── Data for the task ──

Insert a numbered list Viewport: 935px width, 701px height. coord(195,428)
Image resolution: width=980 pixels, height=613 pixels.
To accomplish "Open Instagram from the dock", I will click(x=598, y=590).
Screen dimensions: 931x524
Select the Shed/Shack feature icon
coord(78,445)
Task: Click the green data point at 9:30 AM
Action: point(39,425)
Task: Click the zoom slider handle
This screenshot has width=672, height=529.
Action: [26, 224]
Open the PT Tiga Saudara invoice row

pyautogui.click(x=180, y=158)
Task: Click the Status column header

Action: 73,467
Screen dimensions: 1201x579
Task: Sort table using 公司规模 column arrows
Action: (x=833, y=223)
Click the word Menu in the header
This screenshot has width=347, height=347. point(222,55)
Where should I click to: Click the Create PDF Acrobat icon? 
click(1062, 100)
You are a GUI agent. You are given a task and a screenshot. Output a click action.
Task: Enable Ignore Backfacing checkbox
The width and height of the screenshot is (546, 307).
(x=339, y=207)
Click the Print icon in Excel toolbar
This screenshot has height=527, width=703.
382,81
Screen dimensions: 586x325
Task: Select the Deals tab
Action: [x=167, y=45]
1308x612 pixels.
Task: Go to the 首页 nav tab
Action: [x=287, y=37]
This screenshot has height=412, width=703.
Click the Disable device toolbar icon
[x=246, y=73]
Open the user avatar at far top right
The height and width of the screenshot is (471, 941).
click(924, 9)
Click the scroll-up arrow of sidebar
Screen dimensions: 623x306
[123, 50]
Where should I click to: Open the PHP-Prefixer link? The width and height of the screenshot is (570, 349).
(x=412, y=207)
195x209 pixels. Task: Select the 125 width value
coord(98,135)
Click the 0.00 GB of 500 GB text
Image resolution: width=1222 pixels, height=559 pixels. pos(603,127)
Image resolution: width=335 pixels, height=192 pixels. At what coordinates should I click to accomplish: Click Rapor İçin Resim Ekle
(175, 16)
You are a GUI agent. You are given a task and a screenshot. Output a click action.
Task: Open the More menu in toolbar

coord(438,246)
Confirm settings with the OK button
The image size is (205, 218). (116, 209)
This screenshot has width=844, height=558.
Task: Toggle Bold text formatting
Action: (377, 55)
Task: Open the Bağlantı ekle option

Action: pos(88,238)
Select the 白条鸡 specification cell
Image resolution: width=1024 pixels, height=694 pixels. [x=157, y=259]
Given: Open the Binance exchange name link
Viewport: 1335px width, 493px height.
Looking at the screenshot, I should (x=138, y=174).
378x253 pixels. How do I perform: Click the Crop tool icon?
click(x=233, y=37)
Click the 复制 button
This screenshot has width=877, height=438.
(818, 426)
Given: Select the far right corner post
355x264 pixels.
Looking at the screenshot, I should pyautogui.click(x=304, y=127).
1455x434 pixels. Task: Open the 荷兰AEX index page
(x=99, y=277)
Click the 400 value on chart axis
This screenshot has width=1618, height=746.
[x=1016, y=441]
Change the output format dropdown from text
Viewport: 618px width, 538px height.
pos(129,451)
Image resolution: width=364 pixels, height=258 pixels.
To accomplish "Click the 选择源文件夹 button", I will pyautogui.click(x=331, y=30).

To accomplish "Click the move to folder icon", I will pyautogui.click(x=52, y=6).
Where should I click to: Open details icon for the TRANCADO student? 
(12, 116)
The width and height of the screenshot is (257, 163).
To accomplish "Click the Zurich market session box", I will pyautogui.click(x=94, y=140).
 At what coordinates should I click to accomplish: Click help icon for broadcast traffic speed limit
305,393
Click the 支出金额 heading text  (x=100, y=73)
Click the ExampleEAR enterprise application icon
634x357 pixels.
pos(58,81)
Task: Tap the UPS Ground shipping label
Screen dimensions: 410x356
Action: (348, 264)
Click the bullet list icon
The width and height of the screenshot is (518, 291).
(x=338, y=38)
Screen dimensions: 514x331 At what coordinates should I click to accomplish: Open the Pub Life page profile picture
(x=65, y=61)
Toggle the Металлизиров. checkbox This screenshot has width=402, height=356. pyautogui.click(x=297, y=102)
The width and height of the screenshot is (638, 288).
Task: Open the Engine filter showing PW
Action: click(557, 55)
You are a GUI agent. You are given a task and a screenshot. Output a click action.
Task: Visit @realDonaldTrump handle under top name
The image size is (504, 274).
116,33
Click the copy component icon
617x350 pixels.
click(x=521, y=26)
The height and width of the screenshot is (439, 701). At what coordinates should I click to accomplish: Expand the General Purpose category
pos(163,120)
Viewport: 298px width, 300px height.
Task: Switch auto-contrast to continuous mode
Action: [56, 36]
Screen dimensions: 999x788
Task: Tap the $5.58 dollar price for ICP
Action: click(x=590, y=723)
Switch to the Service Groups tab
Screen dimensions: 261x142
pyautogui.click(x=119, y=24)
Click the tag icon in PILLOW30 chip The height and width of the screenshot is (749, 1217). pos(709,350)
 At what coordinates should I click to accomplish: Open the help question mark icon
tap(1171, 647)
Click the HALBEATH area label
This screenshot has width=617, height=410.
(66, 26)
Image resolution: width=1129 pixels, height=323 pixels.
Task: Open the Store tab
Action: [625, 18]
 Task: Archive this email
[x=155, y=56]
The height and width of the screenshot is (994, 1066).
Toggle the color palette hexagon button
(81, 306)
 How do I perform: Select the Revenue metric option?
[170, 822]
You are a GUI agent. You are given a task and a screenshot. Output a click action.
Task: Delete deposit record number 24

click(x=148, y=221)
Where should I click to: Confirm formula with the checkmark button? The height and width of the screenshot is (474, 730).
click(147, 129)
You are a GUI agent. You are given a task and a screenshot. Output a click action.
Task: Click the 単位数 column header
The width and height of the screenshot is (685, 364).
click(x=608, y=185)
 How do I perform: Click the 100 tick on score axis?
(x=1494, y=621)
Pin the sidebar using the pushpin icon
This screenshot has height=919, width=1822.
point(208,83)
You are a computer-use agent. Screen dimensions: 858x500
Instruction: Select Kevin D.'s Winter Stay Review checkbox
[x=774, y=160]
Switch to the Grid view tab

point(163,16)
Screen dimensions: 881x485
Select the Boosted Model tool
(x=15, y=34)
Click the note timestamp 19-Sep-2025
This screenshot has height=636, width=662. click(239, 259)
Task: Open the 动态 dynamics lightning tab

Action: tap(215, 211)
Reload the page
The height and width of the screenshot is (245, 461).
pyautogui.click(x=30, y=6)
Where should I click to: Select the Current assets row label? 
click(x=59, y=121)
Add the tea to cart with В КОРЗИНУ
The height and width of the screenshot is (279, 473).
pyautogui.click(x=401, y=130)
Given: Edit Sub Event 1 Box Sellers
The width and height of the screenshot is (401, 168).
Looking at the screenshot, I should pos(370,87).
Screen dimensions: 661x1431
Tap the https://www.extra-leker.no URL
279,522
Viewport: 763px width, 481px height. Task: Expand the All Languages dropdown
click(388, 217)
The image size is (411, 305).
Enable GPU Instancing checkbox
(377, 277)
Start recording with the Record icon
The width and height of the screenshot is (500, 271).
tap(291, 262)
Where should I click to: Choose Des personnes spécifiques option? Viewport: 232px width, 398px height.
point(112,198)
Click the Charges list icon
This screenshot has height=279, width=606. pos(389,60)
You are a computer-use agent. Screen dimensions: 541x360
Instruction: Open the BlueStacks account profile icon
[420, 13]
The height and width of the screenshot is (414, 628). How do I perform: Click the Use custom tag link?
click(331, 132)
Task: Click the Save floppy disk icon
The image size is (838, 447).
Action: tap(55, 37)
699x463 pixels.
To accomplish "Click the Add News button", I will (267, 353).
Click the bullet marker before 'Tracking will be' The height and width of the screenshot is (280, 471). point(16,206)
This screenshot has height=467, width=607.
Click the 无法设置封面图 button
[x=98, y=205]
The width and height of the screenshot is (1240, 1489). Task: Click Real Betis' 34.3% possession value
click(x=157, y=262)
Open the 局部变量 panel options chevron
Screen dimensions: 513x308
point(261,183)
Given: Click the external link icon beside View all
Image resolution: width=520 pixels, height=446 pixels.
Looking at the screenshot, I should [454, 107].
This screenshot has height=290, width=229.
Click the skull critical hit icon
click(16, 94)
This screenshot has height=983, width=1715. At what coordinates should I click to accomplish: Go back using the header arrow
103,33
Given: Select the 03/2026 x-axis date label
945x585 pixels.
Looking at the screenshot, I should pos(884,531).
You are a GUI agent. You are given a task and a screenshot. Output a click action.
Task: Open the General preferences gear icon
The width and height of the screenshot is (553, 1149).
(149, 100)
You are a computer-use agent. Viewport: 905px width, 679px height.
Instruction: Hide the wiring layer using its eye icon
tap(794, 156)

───

Task statement
I'd like the lines above from the one with "617x350 pixels." up to and including the one with "Click the tag" copied exactly, with no other lines.

Response to the task
617x350 pixels.
click(x=521, y=26)
The height and width of the screenshot is (439, 701). At what coordinates should I click to accomplish: Expand the General Purpose category
pos(163,120)
Viewport: 298px width, 300px height.
Task: Switch auto-contrast to continuous mode
Action: [56, 36]
Screen dimensions: 999x788
Task: Tap the $5.58 dollar price for ICP
Action: click(x=590, y=723)
Switch to the Service Groups tab
Screen dimensions: 261x142
pyautogui.click(x=119, y=24)
Click the tag icon in PILLOW30 chip The height and width of the screenshot is (749, 1217). pos(709,350)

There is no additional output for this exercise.